Ce disant, elle se lève. J'avale mes dernières gorgées de thé et la rejoins au milieu du salon.

— Ouais, je ne sais pas lequel de nous deux a le plus de boulot pour se faire beau ! persévéré-je dans notre fight habituel.

— La vache Natsu ! se fâche-t-elle faussement. C'est comme ça que tu comptes me donner confiance ?

— Oh parce que tu as besoin de confiance ?

— Une femme a toujours besoin de confiance ! déclame-t-elle avec une grandiloquence peu crédible.

— N'importe quoi !

Je lui frictionne affectueusement la tête comme je sais qu'elle n'aime pas, la décoiffe. J'ai envie de la toucher, c'est étrange comme je ne peux résister à cette soudaine doléance de mon corps, juste la sentir sous mes doigts. Évidemment, la réaction ne tarde pas, elle tente de repousser ma main et râle avec inélégance.

— Arrête, je supporte pas qu'on me touche les cheveux !

— Râleuse ! lui lancé-je goguenard tout en persévérant. Mets de l'eau dans ton vin, les mecs adorent caresser les cheveux de leur nana.

— Ils ne les caressent pas comme ça ! La délicatesse Monsieur… Et t'es pas mon mec !

— Dieu merci, soufflé-je.

— Gggrrrrrr, grogne-t-elle comme un alligator tout en se débattant comme une furie.

J'ai stoppé mon manège et la contemple avec un air moqueur.
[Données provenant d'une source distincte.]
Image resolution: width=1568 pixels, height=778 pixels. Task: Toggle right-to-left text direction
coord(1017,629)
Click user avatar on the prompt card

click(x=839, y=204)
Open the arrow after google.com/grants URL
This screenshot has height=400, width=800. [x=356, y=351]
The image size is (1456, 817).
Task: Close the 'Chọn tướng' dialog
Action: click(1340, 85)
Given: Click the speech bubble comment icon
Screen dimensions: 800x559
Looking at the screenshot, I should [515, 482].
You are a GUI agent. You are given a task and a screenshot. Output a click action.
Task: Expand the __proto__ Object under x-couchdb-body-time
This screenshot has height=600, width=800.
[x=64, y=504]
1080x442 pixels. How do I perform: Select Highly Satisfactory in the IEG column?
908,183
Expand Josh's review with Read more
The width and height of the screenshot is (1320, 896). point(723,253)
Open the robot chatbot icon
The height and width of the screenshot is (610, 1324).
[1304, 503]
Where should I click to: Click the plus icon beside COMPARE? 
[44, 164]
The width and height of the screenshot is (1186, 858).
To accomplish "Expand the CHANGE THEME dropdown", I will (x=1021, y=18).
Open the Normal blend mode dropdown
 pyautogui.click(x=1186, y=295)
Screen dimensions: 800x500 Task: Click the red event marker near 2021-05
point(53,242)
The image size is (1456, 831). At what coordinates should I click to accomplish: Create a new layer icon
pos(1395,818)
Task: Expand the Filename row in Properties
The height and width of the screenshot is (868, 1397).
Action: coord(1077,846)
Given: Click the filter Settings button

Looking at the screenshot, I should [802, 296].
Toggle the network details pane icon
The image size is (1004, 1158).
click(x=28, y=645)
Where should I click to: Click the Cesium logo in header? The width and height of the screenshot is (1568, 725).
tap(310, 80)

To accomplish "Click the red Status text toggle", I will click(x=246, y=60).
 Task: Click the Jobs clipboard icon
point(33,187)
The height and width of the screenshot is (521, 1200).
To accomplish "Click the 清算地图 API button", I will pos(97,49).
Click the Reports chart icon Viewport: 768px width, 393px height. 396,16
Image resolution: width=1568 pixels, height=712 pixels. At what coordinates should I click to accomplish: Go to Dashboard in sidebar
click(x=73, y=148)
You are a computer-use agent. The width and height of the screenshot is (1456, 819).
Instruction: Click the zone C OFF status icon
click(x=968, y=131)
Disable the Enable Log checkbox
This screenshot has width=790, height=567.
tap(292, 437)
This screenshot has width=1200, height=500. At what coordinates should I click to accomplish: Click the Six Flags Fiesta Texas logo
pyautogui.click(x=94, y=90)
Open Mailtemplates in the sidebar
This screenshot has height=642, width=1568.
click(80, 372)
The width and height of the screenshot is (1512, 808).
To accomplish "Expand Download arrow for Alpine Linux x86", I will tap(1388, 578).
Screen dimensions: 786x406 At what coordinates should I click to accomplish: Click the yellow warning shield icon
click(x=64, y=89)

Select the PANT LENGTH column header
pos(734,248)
Elle lève les yeux vers moi, furibonde, ses cheveux immaculés en bataille. J'aime sa bouille fâchée, ses yeux fâchés, sa bouche fâchée; je sais que cette fâcherie n'est que façade et, qu'intérieurement, elle est comme moi, elle jubile de notre complicité.

Lisanna, certainement n'as-tu aucune conscience de la fracture qui vient encore de s'élargir ? de l'impériosité nouvelle qui m'accable. Là, maintenant. Te prendre dans mes bras. Calmer ta respiration furieuse. Effacer ton sourire. Insinuer le trouble en toi. Risquer le vide… Te goûter. Oserais-je te goûter ? Une déflagration explose dans mon ventre tandis que tu essaies de remettre de l'ordre dans ta chevelure. Tu vas t'échapper d'un instant à l'autre. Te précipiter devant un miroir, te recoiffer. Je me fiche de ça Lisanna. Je me fiche de ça. Mais voici l'impulsion que je craignais : tout en grommelant et en me maudissant, tu ébauches un demi-tour, t'apprêtes à mettre de la distance entre toi et moi. Non ! Non. Je t'ai retenue par le poignet. Un éclair blanc voile mes yeux, mon souffle vient de me quitter alors que tu hoquètes de surprise et que tu te retournes prête à entamer un nouveau combat contre moi. Mais de combat il n'est pas question. Du moins pas celui que tu projettes. Tes yeux rencontrent les miens et tu te figes de peur. Quelle est donc mon expression pour que tu réagisses ainsi ? Suis-je si lisible ? Comprends-tu enfin ce que je vais faire d'ici quelques secondes ? Sans douceur aucune, de crainte que l'idée d'une fuite ne t'effleure, je t'attire vers moi. Tu ne freines rien, ne m'opposes rien, entièrement paralysée de stupeur. Nous nous faisons face. Ma main gauche agrippe ta taille et je resserre mon étreinte, te contrains à t'approcher encore, presque collée contre moi. Sentir la chaleur de ton corps. Instinctivement, tu as posé tes deux mains sur mon torse, y appliques une résistance destinée à me faire garder mes distances. Ridicule tentative. Je ne maîtrise plus rien de mon visage, de mon regard, et je perçois très bien ton incompréhension, tu me scrutes craintivement.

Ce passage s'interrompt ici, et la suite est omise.